In Afghanistan, la presenza delle truppe italiane diventerà più consistente nel corso del 2010: altri mille soldati saranno mandati nel secondo semestre per unirsi ai 3.500 già stanziati.
L’Italia intende spostarli dalle missioni di pace in Kosovo e nel Libano, quindi senza appesantire le casse dello Stato, per insediarli nella porzione più esterna dei territori orientali afghani, dove attualmente sono operative le forze armate americane e inglesi. I reparti dell’esercito verrebbero qui concentrati allo scopo di potenziare e rendere più autonomo l’intervento della missione diretta a controllare questa zona, seguendo agli orientamenti del generale Camporini, Capo di stato maggiore della difesa generale.

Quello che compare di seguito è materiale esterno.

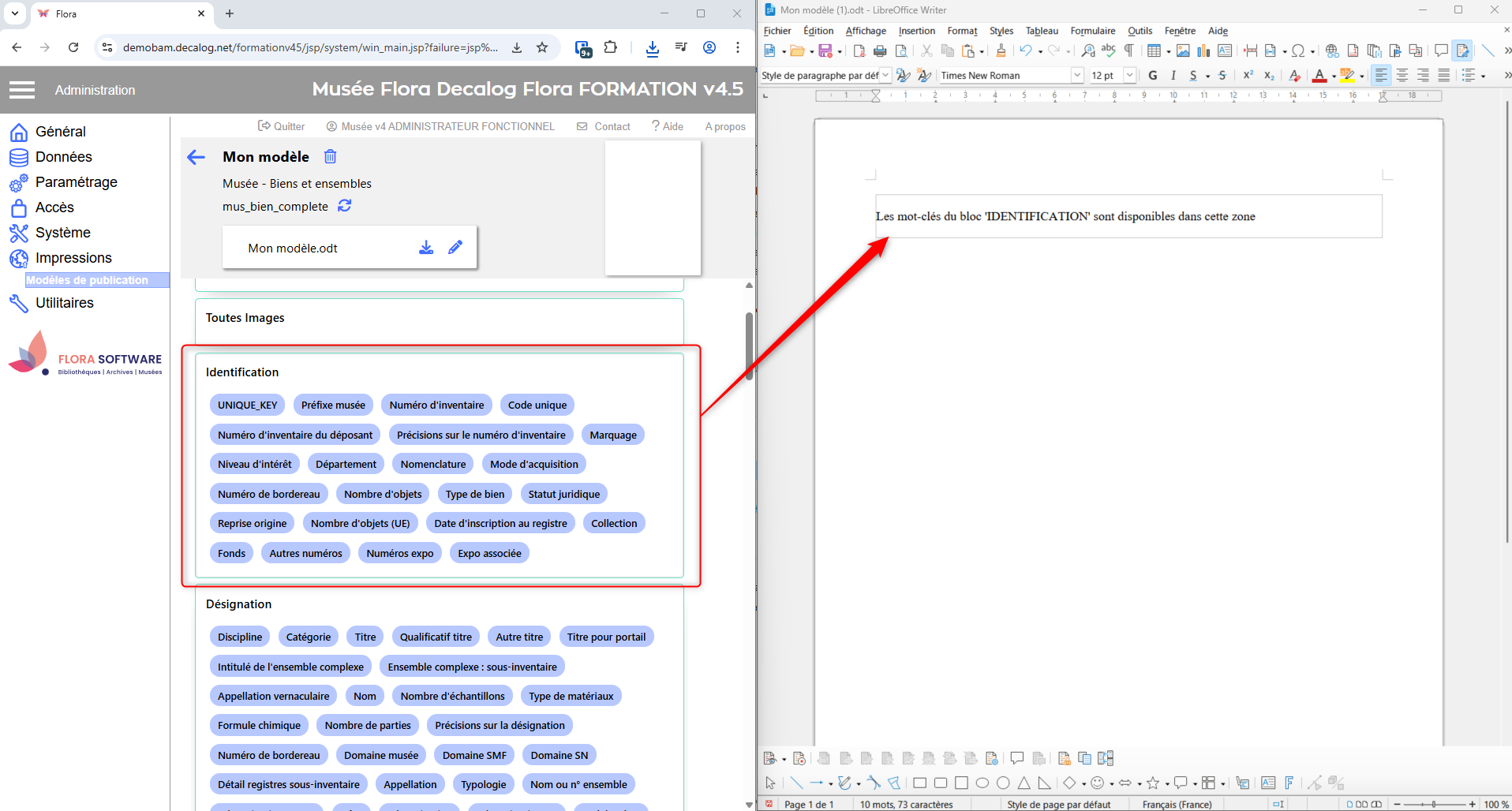Click the refresh icon beside mus_bien_complete

pos(345,206)
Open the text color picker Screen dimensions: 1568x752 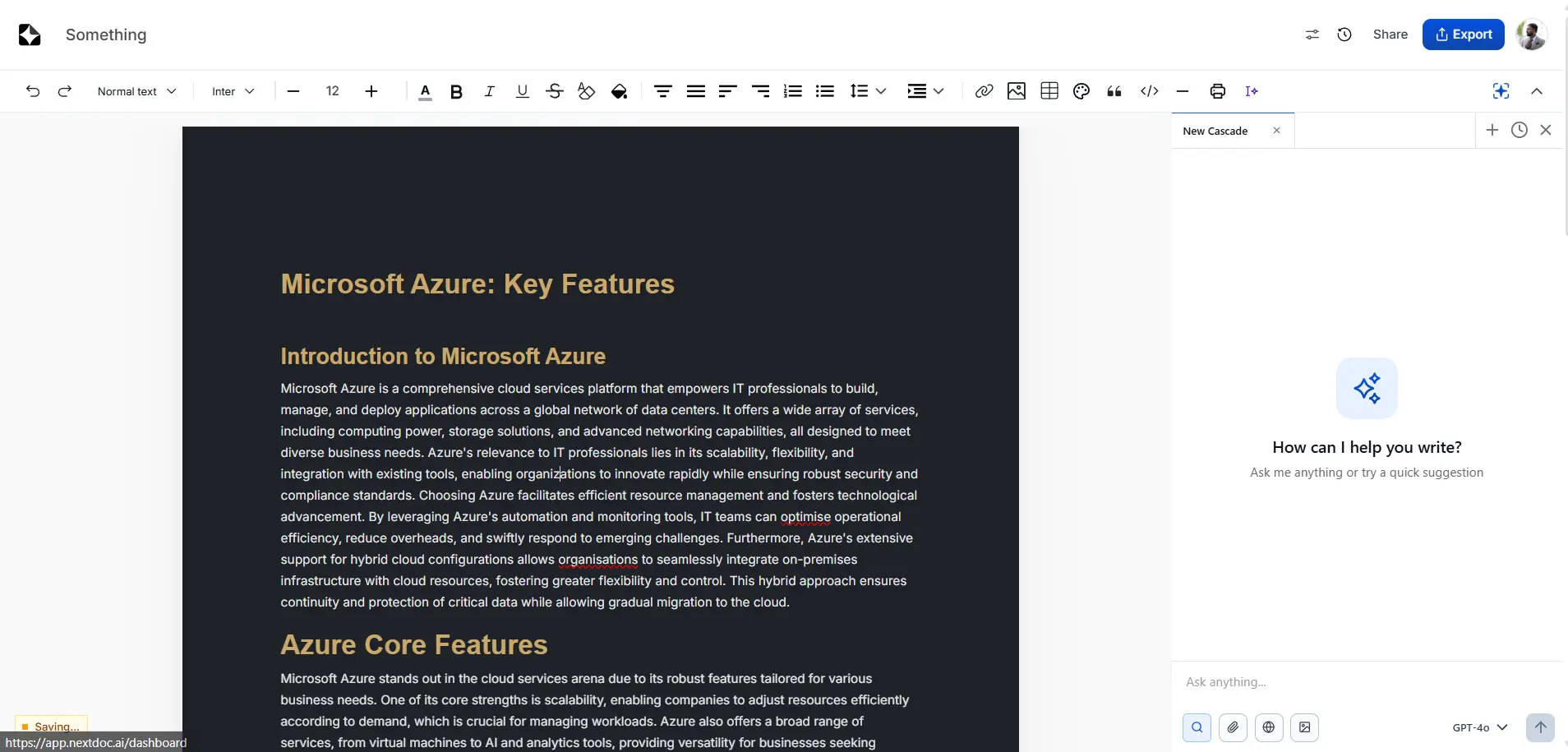click(425, 91)
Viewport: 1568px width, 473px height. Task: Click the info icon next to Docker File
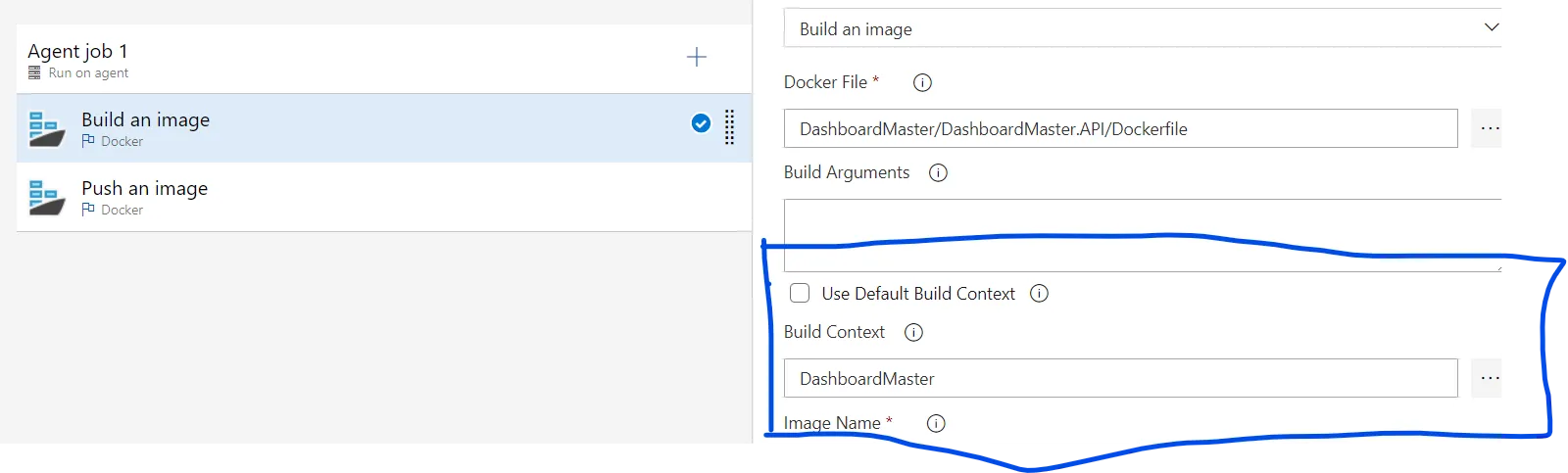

Questi orientamenti strategici del governo italiano, che dovranno essere dibattuti e poi ratificati dal Parlamento, sono stati annunciati ieri dal ministro della Difesa, Ignazio La Russa, in conclusione del Consiglio dei ministri. Oggi, direttamente dal forum italo-russo in corso a Roma, anche il Ministro degli Esteri, Franco Frattini, ha concesso il benestare all’invio di nuovi reparti dell’esercito a Kabul. La risposta è stata quindi positiva nei confronti della richiesta lanciata dal presidente degli Stati Uniti, Barack Obama, diretta a ottenere rinforzi da parte degli alleati come nuovo piano strategico. Frattini ha posto, come limite ultimo per il disimpegno dall’Afghanistan, anche una data: il 2013.